TASK TO CARRY OUT:
Reproduce these items verbatim, starting with the line containing "Select the TitleFormat row value" and continuing through the end of the items, and give no other lines.

EXERCISE MATERIALS:
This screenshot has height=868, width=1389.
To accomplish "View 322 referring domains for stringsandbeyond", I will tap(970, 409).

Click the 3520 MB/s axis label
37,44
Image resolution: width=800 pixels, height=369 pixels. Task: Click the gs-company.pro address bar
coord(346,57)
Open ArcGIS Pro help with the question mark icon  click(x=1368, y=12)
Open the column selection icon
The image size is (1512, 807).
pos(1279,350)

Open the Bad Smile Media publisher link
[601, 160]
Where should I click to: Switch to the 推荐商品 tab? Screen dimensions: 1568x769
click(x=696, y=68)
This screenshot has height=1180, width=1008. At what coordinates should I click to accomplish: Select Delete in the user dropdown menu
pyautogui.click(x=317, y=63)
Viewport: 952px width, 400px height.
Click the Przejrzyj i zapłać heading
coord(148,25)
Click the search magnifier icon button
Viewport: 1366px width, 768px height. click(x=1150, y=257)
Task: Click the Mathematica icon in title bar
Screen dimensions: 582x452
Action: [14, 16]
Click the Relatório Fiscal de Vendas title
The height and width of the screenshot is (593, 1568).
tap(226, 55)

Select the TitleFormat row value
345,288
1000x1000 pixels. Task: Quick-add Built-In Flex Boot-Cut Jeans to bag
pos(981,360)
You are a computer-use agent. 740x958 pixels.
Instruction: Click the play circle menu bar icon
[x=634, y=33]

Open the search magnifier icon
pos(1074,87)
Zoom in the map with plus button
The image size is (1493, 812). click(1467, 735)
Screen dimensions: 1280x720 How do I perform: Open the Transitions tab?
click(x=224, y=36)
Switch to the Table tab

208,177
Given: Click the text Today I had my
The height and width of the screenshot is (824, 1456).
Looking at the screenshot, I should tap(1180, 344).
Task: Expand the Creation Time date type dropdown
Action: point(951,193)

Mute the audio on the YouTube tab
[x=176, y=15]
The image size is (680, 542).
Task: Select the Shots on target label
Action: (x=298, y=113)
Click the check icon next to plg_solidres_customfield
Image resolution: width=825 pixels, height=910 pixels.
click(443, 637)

CORRECT OUTPUT:
Select the TitleFormat row value
345,288
1000x1000 pixels. Task: Quick-add Built-In Flex Boot-Cut Jeans to bag
pos(981,360)
You are a computer-use agent. 740x958 pixels.
Instruction: Click the play circle menu bar icon
[x=634, y=33]

Open the search magnifier icon
pos(1074,87)
Zoom in the map with plus button
The image size is (1493, 812). click(1467, 735)
Screen dimensions: 1280x720 How do I perform: Open the Transitions tab?
click(x=224, y=36)
Switch to the Table tab

208,177
Given: Click the text Today I had my
The height and width of the screenshot is (824, 1456).
Looking at the screenshot, I should tap(1180, 344).
Task: Expand the Creation Time date type dropdown
Action: point(951,193)

Mute the audio on the YouTube tab
[x=176, y=15]
The image size is (680, 542).
Task: Select the Shots on target label
Action: (x=298, y=113)
Click the check icon next to plg_solidres_customfield
Image resolution: width=825 pixels, height=910 pixels.
click(443, 637)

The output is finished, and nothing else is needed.